Enter “The Artist,” a silent black-and-white film full of comedy, drama and heart. It follows George Valentin (Jean Dujardin), a silent film star at his peak. A debonair leading man with an insatiable comic streak, he has just released his latest film, “The Russian Affair” (not unlike the French “OSS 117” comic spy films, which “The Artist” writer/director Michel Hazanavicius directed and in which Dujardin starred). After the premier, amid the crowd of paparazzi and fans, he first bumps into the young starlet Peppy Miller (Bérénice Bejo). They continue to reconnect over the next four years as George falls out of favor with the rise of talking pictures while Peppy becomes Hollywoodland’s sweetheart in cinema’s golden age.

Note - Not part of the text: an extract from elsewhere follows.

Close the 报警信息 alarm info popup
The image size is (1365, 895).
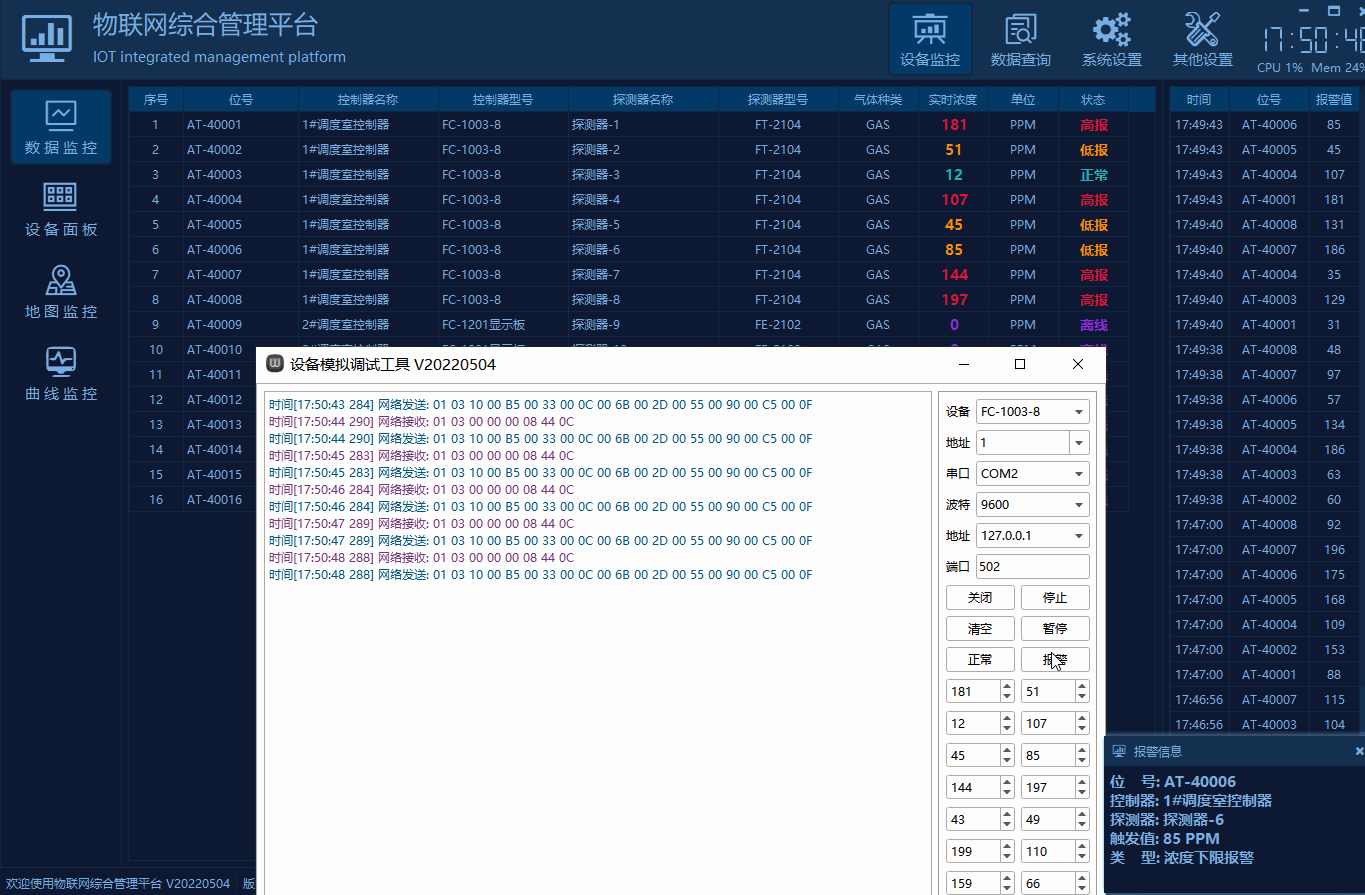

Hazanavicius imaginatively tells the simple tale of Peppy’s and George’s parallel rise and fall. In one scene, as George’s career begins to tank, he meets Peppy on a stair landing. She’s going up, he’s going down. She’s full of energy and excitement, he’s beaten. It’s one of many great visual portrayals that communicate everything other films would use dialogue to do.

But “The Artist” is more than the story of the rise and fall of actors. It’s about the period that the Art Deco typefaces, full orchestral sound and extravagant costumes recall. And it’s set squarely in the harsh realities of the time: George’s finances are hit hard by the Crash of 1929, and his once-vibrant marriage quietly deteriorates — a precursor to the angry divorces that keep entertainment magazines in business today. It’s also a tale of chase love between the aging actor and young actress set during cinema’s golden days, illustrated with montages and visuals that were cutting edge in the late 1920s. Some of the shots could have been pulled right from the 1929 experimental film “Man with a Movie Camera.”

While the story sometimes becomes melodramatic and goofy, it succeeds because of the lead actors. Dujardin’s suave, joking persona slowly fades with the fall of George’s career, and Hazanavicius’s continual use of mirrors, portraits and photos comparing the foundering George to his once-boisterous self powerfully illustrates the transformation.

Bejo’s Peppy is vibrant and vivacious. She has a flapper’s playful flair, and is the perfect picture of a beautiful starlet with an angel’s heart. Other characters like George’s driver Clifton (James Cromwell) and studio producer Al Zimmer (cigar-puffing John Goodman) color the film and represent the audience’s loyalty to George and the natural, cut-throat cycle of Hollywood. And George’s dog is a fountain of comic relief.

So it’s not their fault if you occasionally want to laugh out loud like you’re watching Charlie Chaplin. Silent film’s exaggerated acting lends itself to that — especially when it contains intertitle dialogue like “We need to talk.” That line is bound to draw a few snickers. Hazanavicius seems to accept this, and focuses on making the melodramatic and silly moments that arise from straight-forward, sparse dialogue simultaneously poignant. When George’s wife asks him, “Why won’t you talk?” it has a multitude of meanings — about their relationship and his career. George is proud and refuses to change.

Of course, it’s not just George’s fault. “The public wants fresh meat,” says Zimmer, “and the public is never wrong.” It’s a fact of life that the characters recognize. Peppy tells a reporter at a restaurant, “Out with the old, in with the new. That’s life.” From a table behind her, George rises from his dinner and says simply, “I’ve made way for you,” as he leaves.

Things end happily, but at the same time you have to wonder how long it will be before Peppy’s star fades into oblivion too, and whether her quest to help George stems from love or guilt. Either way, the story is one of the most entertaining of 2011.

Darin Miller is a movie critic in Washington, D.C.